Several Founders, Co-Founders, CXO Bankers, CXO Fintech professional & people who participated in the ePanel discussions:

  • Mr. P N Vasudevan, Managing Director, and CEO, Equitas Small Finance Bank
  • Dr. R Bhaskaran, Former Chief Executive Officer, Indian Institute of Banking Finance
  • Mr. Sameer Nemavarkar, Former CEO, Atos Worldline India
  • Mr. Manish Jeloka, Former Executive Director, Wealth Market Products & Sales Standard Chartered Bank
  • Mr. Sugata Dutta, Former Chief General Manager, Bank of India
  • Mr. P B Prakash, Head Financial Institutions Group, IndusInd Bank
  • Mr. Ram Rastogi, Consultant, Digital Payments & Financial Inclusion
  • Ms. Tanu Bhargava, Head Strategic Client Group, Axis bank
  • Mr. Vikas R Panditrao, Co-Founder, Forum of Industry Academic Knowledge Sharing (FIAKS)
  • Many other CEO/CXO Bankers & Fintech professionals on FIAKS Forum requested to remain anonymous

In a recent announcement, Bank of Baroda, now India’s second-largest bank, after its merger with Dena Bank and Vijaya Bank, has decided to hire a consultancy to review its board evaluation. The RFP said “Bank of Baroda has decided to engage a consultancy firm to conduct an independent review of the overall evaluation and effectiveness of the bank’s board. The review would provide an opportunity to align and prioritize the board’s focus on critical issues,” the RFP said.
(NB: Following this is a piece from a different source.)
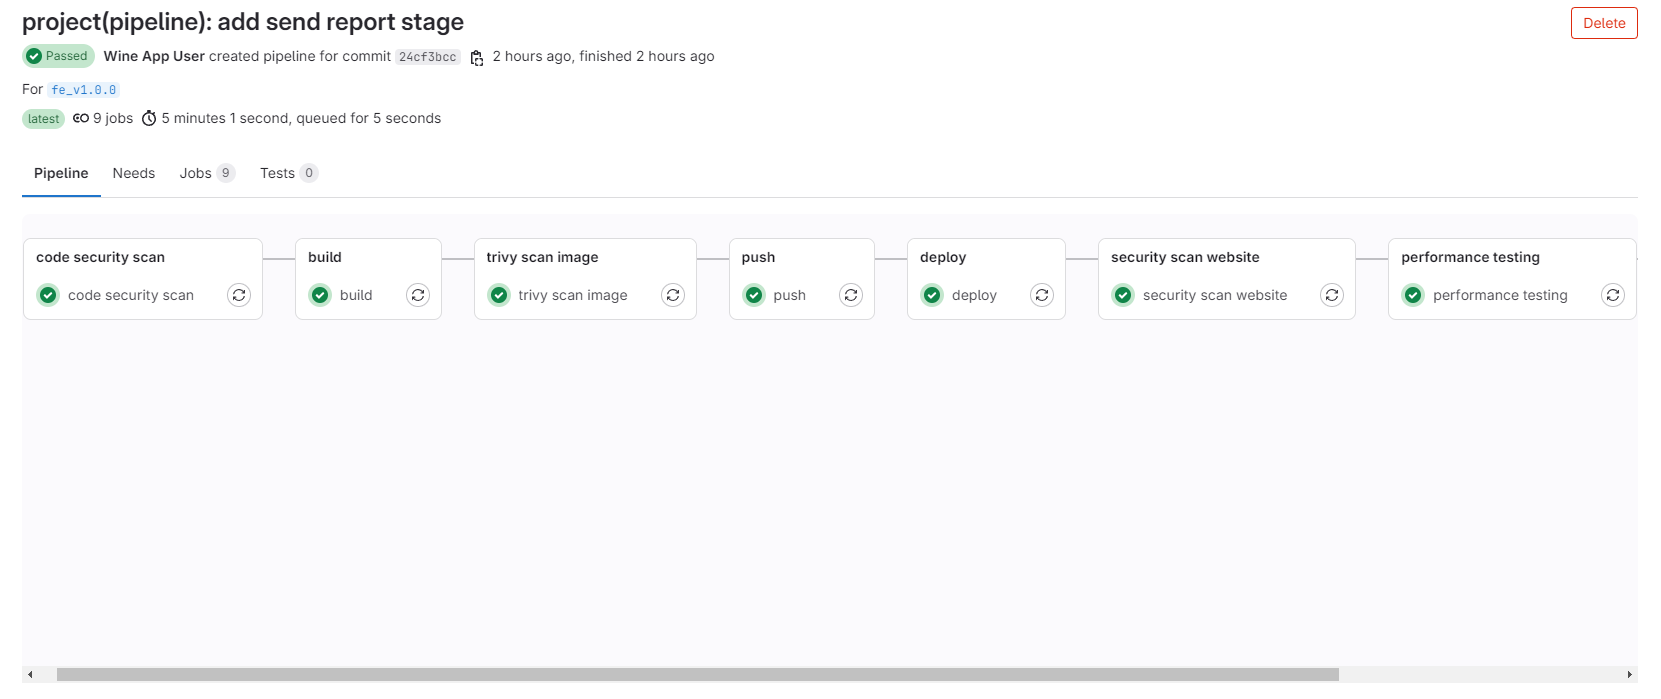
Task: Open the performance testing job details
Action: tap(1499, 295)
Bank of Baroda said that the aim of the board evaluation is increased efficiency, alignment, and transparency. We believe that the major reason for this board evaluation is the merger. It seems Bank of Baroda is expecting the consultancy to come in and align the board’s objectives as one unit and unite the board.

Bank of Baroda has enlisted the following task for the consultancy:

  • Conduct detailed interviews with each board member
  • Process and report findings
  • Conduct board alignment workshop and subsequently define ‘Board Vision’
  • Create a Plan of Action for the board and its respective directors
  • The chosen firm will have 6-8 weeks to complete its project.
  • Submission date for RFP is May 2nd.
  • All evaluations and disclosures will be done as per Securities Exchange Board Of India’s guidelines for board evaluations.

A debate has sparked up among various influencers in the banking and FinTech industry on the viability of this move.

A member felt this was simply a waste of money. Instead, a verification agency should have been hired to check all documents and confirm adherence to processes. That way, the agency could be held accountable as well. In this case, whether the consultancy could be held accountable is a slight possibility. Also, the member felt that the consultancy would sort of become the ‘New Boss’.

In support of this statement, another member aptly explained, “Board doesn’t sanction all loans. Board decides policies and strategies. One of the expectations under corporate governance and the regulator is that the board performs efficiently. Currently, board evaluation is kind of confined to attendance, declaring interests if any, etc. As of now, boards do not evaluate themselves with reference to the policies they made, the plan which they approved, etc. There exist a feeling that the CEO and his team alone is responsible for performance. Thus the role of Board has been, more often, reduced to that of an approving body. Board evaluation should be transparently done by board asking did they do their job. The journey towards responsible board is just beginning. One of the first items to evaluate is compensation. How do they arrive at the compensation when the depositors which are the largest source of funds are paid a pittance. What is credit risk management? Consultants will give an escape route not how to own up!”

Well, this situation is usually seen in Public Sector Units where the CEO, commonly a first timer, has a shorter tenure than the directors present on the board. The board members usually have a term of seven years. By the way, there are always concurrent auditors who can audit all the loan documents on a 100% sampling basis. Sure, the auditor cannot be held accountable in case of any lapses, but this works well for many banks who have this system in place.

Here is an interesting point put forward by another contributor: “I don’t think the Bank of Baroda mandate has anything to do with documentation. It’s to assess the effectiveness of the Board and suggest improvements. No authority on the Earth can make a consultant accountable. They are often appointed to give an official endorsement of what the management wants to do anyway. As the saying goes, the consultant will tell you the time by seeing your watch – and then keep the watch, too….”

This is quite true, especially in this context. The effectiveness of consultancies has always been in question. Majorly because the consultancy will always find a way to derive their own benefit in some way or another, unfortunately, and it is also very common for them to place their own interests before their client’s. Secondly, most clients hire consultancies and ultimately do everything their own way, due to their resistance to change and authority.